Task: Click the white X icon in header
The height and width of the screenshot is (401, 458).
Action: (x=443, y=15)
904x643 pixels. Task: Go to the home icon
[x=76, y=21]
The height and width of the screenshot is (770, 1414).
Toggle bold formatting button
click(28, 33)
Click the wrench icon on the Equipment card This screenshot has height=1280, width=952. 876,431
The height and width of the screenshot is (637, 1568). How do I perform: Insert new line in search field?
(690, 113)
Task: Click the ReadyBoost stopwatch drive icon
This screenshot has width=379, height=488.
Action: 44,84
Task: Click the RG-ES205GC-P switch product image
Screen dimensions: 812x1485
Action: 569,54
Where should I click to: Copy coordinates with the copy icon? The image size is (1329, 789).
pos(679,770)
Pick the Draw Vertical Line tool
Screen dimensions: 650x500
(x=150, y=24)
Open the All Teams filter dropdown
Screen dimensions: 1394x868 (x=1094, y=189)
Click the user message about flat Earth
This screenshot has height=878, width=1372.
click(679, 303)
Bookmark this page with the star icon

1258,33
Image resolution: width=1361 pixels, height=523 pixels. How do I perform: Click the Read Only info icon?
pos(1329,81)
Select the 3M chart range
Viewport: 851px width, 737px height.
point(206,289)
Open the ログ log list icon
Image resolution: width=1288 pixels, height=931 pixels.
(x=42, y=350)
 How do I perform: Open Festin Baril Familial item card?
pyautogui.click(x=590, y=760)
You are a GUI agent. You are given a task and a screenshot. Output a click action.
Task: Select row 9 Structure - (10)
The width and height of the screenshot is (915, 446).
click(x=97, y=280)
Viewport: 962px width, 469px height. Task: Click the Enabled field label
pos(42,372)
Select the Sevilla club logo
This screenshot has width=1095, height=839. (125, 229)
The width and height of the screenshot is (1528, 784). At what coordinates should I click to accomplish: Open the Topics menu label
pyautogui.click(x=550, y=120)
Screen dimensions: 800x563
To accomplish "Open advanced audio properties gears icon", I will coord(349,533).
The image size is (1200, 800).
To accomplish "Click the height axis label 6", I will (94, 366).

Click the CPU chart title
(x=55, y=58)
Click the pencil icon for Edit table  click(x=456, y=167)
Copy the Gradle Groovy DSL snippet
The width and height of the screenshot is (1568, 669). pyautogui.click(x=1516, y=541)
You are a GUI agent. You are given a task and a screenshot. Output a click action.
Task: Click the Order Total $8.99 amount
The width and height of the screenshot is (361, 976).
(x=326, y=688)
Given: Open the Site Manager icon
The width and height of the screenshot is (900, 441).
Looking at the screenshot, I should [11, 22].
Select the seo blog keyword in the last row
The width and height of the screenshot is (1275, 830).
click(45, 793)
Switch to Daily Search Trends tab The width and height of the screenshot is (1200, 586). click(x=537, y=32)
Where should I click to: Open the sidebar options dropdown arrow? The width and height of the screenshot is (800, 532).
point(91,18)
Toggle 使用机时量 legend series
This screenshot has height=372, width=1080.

----

Task goal:
Your answer should be the lines from the one containing "Copy the Gradle Groovy DSL snippet" through the end of the records, both included, output exactly and with nothing added.

Result of this task:
Copy the Gradle Groovy DSL snippet
The width and height of the screenshot is (1568, 669). pyautogui.click(x=1516, y=541)
You are a GUI agent. You are given a task and a screenshot. Output a click action.
Task: Click the Order Total $8.99 amount
The width and height of the screenshot is (361, 976).
(x=326, y=688)
Given: Open the Site Manager icon
The width and height of the screenshot is (900, 441).
Looking at the screenshot, I should [11, 22].
Select the seo blog keyword in the last row
The width and height of the screenshot is (1275, 830).
click(45, 793)
Switch to Daily Search Trends tab The width and height of the screenshot is (1200, 586). click(x=537, y=32)
Where should I click to: Open the sidebar options dropdown arrow? The width and height of the screenshot is (800, 532).
point(91,18)
Toggle 使用机时量 legend series
This screenshot has height=372, width=1080.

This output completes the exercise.